The NLRB closed out its busy week of reversing Obama-era standards in two more high-profile decisions, this time addressing the duty to bargain and bargaining unit determination (see our previous post covering work rule and joint employer standards). On Chairman Phillip Miscimarra’s final day in office, the Board’s two key decisions: (1) returned to a standard returning to broader employer rights to make unilateral changes without providing a union notice and an opportunity to bargain; and (2) eliminated the “micro-unit” bargaining unit standard that constricted employers’ ability to expand proposed bargaining units to include other employees who share a community of interest with those of the proposed unit.

Impact on Employers

The return to previous standards of unilateral change analysis will allow employers more discretion in changing terms of employment consistent with past practice. This benefit to employers most commonly arises with company-wide changes to health insurance plans. Under the previous standard, an employer could be forced to delay implementation of health insurance changes until it had provided notice to the union and an opportunity to bargain, even in the face of longstanding past practice.

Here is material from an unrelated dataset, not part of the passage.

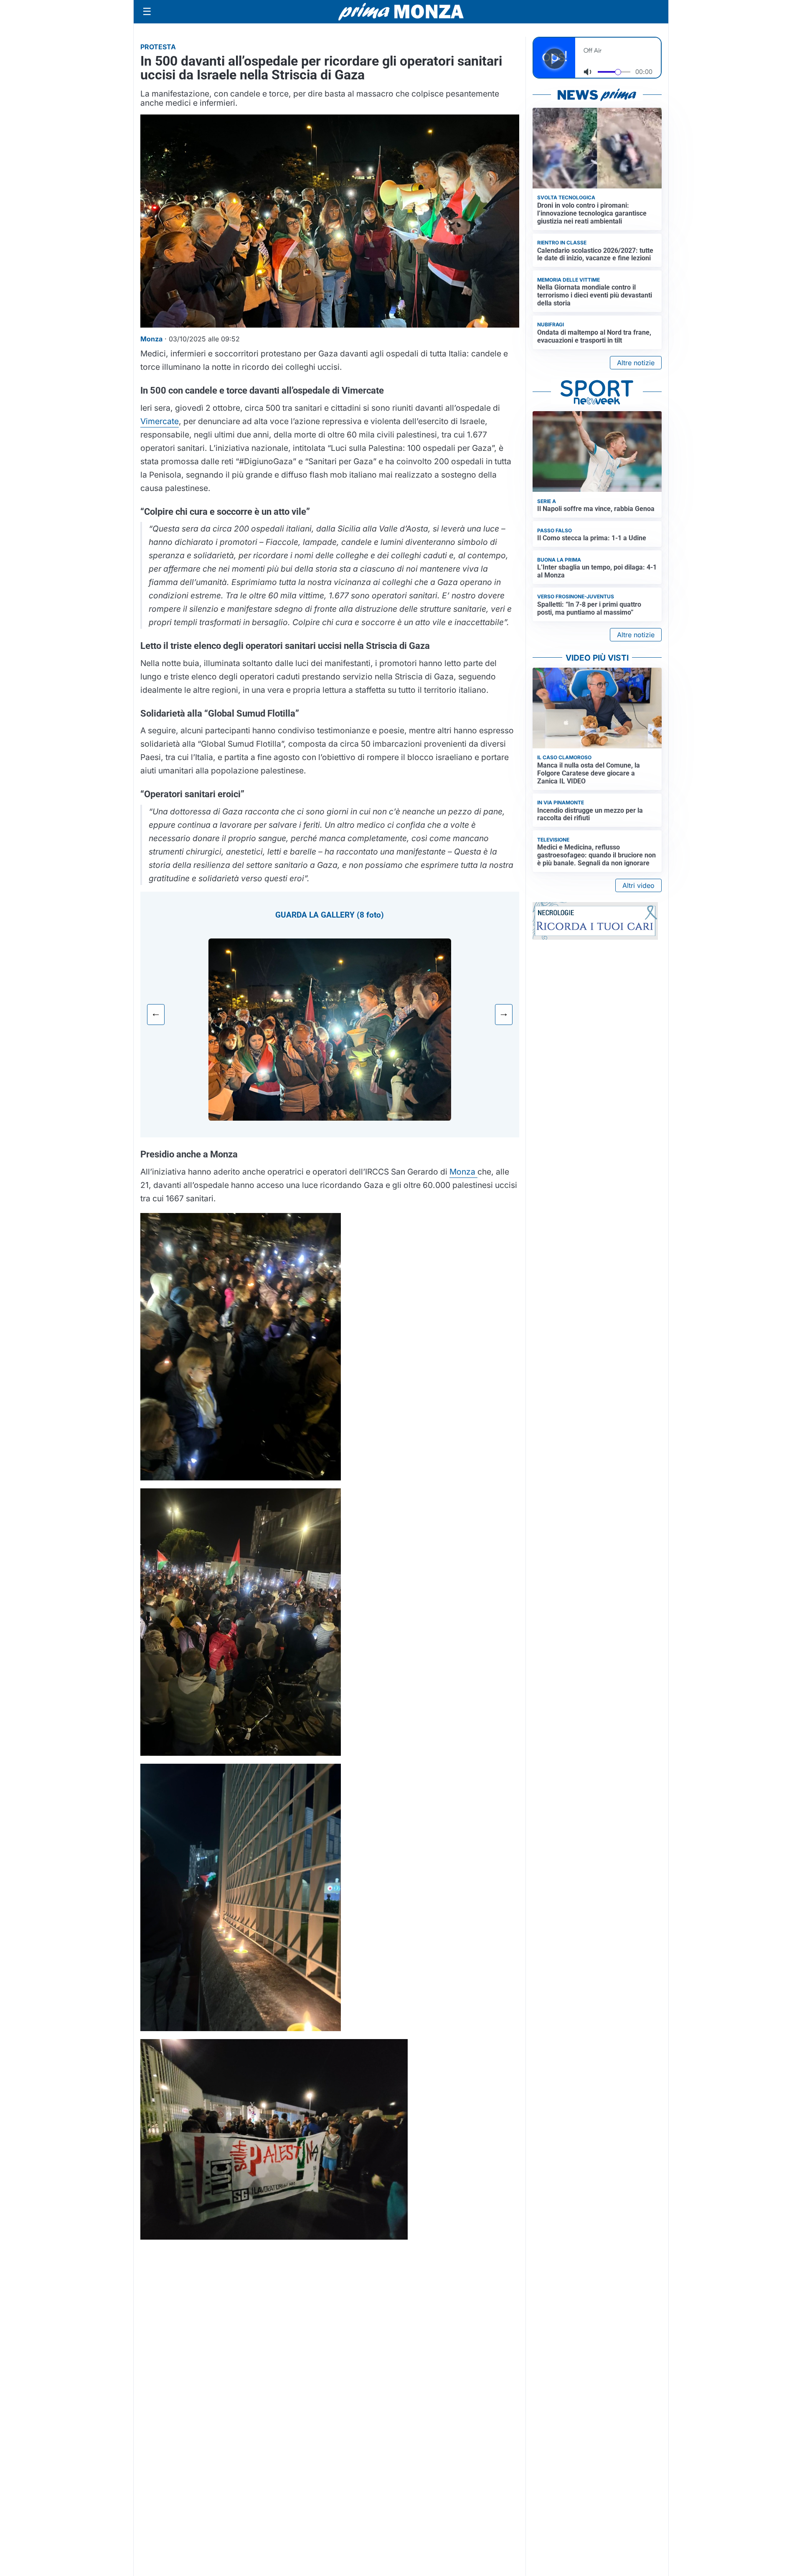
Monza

Many employers with medical plans covering union and non-union employees will have less interruption during open enrollment plan changes.

Elimination of the “micro-unit” standard of bargaining unit appropriateness substantially reduces a union’s ability to cherry pick favorable groups of employees to win elections. Unit determination will return to a more holistic review of shared “community of interest” rather than proceeding based on the union’s extent of organizing. Ultimately, the decision will give employers more ability to defend against union organizing campaigns and keep unions from obtaining representation through small pockets of employees amongst a larger department or facility.